Web Scraping NBA Data


The NBA Draft

As a fan of the Utah Jazz, I am particularly interested in basketball players coming into the league. Every team gets two picks each year in a draft, and whichever of the new players they pick will be on their team for at least the next few seasons. The thing that makes this interesting is that the order of the draft is based on how many wins the team had in that season.

For Utah, this will be an important draft The team recently traded away several of its stars and seemingly is trying to reset. This can be a good thing for NBA teams because it means they have better chances at getting a good, young player on their team which tend to stay for a long time. All of that depends entirely on how well the team can choose acurately players that will find success. I would like to find something of an answer to the question: does the success a player finds reflect accurately on the pick they were drafted at?

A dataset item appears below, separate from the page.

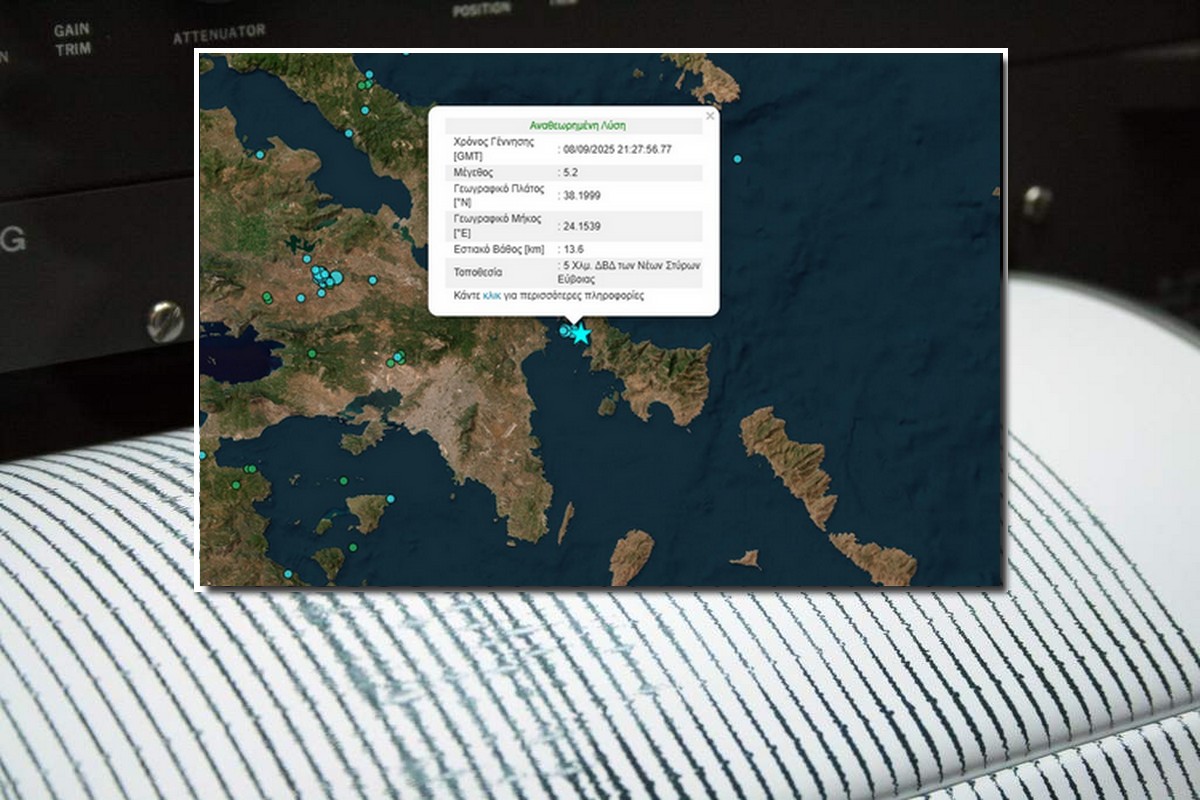1200x800 pixels.
Task: Close the earthquake info popup
Action: point(710,116)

For this project, I found some useful data on the website Basketball-reference,

Basketball Reference Logo

which has a page for each year of the NBA draft (like this one). They have a robots.txt file which allows for people to scrape that part of the site with a limit of the rate of requests to the site (1 every 3 seconds), so I proceeded to web-scrape the data for several years in the past.

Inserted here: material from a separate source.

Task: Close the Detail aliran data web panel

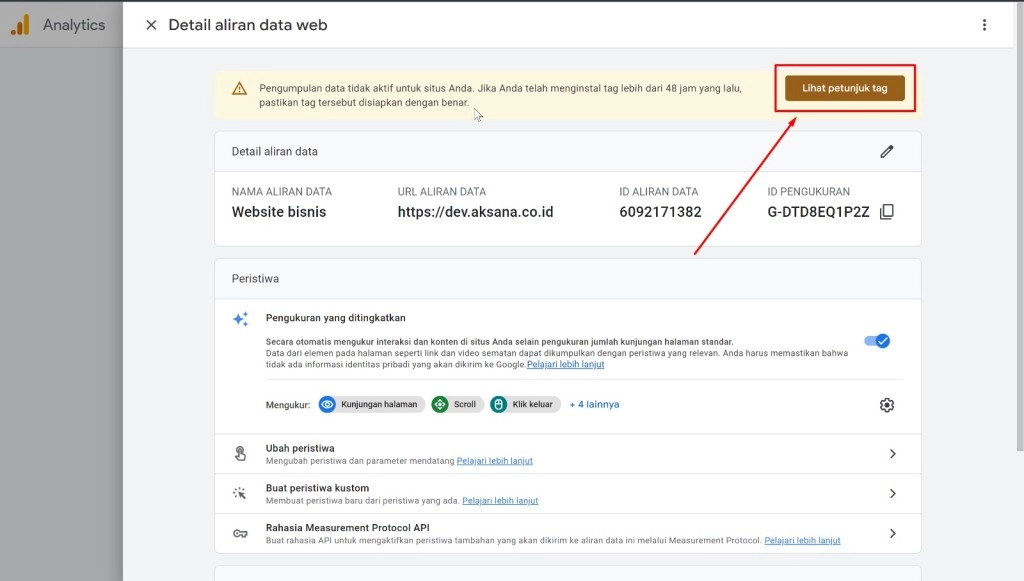Action: click(151, 25)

The process was fairly simple for a single site. In python you could simply use the read_html method from pandas and extract the necessary table. Problems arose with how to deal with multiple years. Luckily, the year was included in the url, so it could be solved with just looping over the year and putting strings together.

Basketball Reference URL

After some cleaning, it was all ready to be output in a csv and used. The data and my code to obtain it can be found in this github repo

This data has all the necessities for a basic analysis of how successful players are in the league as well as which pick they were in the draft. It leaves me with several methods in the level of success in the player and about 900 data points. I am excited to start looking at this data to see what the data will tell us!